Are you 18-40 years old and right-handed? You may be able to participate in a research study to learn more about how the brain processes images and words. Eligible participants must be native English speakers and should not have any experience with Dutch or German languages. Compensation is provided.
Learning and remembering new information involves complex processes in the brain. The purpose of this study is to help better understand how new information becomes represented in the brain.
COULD THIS STUDY BE RIGHT FOR YOU?
- Ages 18-40
- Native English speaker (English was the first language learned)

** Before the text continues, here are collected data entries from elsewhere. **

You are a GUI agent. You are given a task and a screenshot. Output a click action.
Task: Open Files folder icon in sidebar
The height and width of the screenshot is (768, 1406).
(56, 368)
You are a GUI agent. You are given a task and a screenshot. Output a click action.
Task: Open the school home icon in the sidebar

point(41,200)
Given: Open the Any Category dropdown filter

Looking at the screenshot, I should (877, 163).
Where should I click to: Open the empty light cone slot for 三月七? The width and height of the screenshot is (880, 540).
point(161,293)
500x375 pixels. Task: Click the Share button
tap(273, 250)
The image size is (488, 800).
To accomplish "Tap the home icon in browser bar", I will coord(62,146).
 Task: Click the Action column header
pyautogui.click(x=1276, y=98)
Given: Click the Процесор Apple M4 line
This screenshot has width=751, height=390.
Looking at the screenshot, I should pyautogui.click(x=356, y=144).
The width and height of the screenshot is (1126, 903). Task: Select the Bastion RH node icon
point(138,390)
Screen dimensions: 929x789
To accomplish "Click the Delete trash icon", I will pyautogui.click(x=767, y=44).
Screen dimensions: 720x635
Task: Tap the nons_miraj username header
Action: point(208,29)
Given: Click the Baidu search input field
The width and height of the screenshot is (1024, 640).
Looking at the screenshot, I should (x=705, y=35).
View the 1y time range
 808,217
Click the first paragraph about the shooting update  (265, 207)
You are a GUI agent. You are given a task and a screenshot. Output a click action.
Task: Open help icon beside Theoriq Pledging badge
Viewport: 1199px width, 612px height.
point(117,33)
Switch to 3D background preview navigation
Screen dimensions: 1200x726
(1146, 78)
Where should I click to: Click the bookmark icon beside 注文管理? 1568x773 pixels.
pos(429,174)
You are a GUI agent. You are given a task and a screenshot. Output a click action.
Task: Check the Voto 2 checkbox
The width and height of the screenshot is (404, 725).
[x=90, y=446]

- No experience with Dutch or German languages
- Able and willing to undergo MRI scanning (non-removable metal in your body; weigh less than 300 pounds; not claustrophobic)
- Not pregnant
- No history of a major head injury
- No current diagnosis of any neurological impairment, learning disorder, or attention disorder
WHAT PARTICIPANTS CAN EXPECT
This study includes at least one in-person visit. During the visit, participants will complete computer-based tasks while undergoing fMRI scanning and complete paper and pencil tasks outside of the scanner. fMRI is a neuroimaging technique that is non-invasive and does not use radiation.
IRB: STUDY20030004- The Influence of Semantic Granularity in the Neural Reactivation of Memory
MEET THE RESEARCHER
Marc Coutanche, PhD, is an Associate Professor in the Department of Psychology at the University of Pittsburgh and a Research Scientist in the Learning Research & Development Center. A graduate of the University of Pennsylvania, Dr. Coutanche’s research interests include understanding how the human represents information.